Exercise. Transcribe, word for word, the line containing "The image size is (592, 428)." and each line following it through the end of the listing below. Omit all other lines.

Data to examine.

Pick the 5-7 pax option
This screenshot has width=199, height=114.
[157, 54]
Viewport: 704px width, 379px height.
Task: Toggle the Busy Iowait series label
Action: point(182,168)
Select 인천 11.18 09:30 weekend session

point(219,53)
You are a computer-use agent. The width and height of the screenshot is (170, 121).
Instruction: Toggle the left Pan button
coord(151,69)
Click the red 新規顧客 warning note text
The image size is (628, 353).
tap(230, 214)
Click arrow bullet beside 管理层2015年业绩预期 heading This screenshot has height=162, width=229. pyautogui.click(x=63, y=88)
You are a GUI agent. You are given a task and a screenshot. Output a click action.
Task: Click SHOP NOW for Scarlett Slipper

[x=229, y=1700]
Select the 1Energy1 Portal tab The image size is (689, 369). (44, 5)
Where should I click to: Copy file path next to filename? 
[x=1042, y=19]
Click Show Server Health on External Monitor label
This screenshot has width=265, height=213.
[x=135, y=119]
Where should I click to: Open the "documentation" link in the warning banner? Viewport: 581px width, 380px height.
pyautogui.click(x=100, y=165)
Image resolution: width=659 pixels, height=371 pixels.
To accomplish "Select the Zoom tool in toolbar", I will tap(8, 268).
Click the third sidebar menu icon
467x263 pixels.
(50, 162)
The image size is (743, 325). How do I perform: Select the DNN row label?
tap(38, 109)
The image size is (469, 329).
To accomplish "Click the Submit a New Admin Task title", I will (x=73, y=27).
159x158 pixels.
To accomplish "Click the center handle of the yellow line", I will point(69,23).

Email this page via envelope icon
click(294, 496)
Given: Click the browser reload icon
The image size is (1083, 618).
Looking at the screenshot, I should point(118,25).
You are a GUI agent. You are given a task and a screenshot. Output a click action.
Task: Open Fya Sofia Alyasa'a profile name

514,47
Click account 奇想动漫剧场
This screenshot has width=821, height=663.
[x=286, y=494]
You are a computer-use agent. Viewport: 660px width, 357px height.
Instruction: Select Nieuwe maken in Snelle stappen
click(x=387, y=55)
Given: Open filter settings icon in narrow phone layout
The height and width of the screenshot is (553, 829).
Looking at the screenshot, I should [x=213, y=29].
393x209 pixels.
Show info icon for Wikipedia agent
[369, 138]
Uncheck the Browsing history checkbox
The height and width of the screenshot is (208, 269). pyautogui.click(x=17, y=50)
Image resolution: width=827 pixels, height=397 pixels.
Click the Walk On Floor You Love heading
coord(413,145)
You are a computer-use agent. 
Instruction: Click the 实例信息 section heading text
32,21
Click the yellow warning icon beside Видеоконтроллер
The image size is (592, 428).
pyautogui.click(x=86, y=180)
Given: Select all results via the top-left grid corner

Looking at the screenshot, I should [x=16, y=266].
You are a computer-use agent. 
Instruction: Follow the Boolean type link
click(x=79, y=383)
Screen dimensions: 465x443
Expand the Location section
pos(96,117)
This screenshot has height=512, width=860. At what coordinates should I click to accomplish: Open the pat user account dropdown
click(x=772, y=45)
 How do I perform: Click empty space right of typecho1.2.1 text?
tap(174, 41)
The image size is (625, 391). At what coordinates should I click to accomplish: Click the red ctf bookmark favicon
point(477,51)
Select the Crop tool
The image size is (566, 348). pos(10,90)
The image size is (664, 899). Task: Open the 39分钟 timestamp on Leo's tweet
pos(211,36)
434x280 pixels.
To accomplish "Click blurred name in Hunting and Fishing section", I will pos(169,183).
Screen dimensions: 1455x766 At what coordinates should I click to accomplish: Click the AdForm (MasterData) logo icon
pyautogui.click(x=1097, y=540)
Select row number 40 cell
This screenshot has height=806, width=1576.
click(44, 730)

Completed exercise.
The image size is (592, 428).
pyautogui.click(x=86, y=180)
Given: Select all results via the top-left grid corner

Looking at the screenshot, I should [x=16, y=266].
You are a computer-use agent. 
Instruction: Follow the Boolean type link
click(x=79, y=383)
Screen dimensions: 465x443
Expand the Location section
pos(96,117)
This screenshot has height=512, width=860. At what coordinates should I click to accomplish: Open the pat user account dropdown
click(x=772, y=45)
 How do I perform: Click empty space right of typecho1.2.1 text?
tap(174, 41)
The image size is (625, 391). At what coordinates should I click to accomplish: Click the red ctf bookmark favicon
point(477,51)
Select the Crop tool
The image size is (566, 348). pos(10,90)
The image size is (664, 899). Task: Open the 39分钟 timestamp on Leo's tweet
pos(211,36)
434x280 pixels.
To accomplish "Click blurred name in Hunting and Fishing section", I will pos(169,183).
Screen dimensions: 1455x766 At what coordinates should I click to accomplish: Click the AdForm (MasterData) logo icon
pyautogui.click(x=1097, y=540)
Select row number 40 cell
This screenshot has height=806, width=1576.
click(44, 730)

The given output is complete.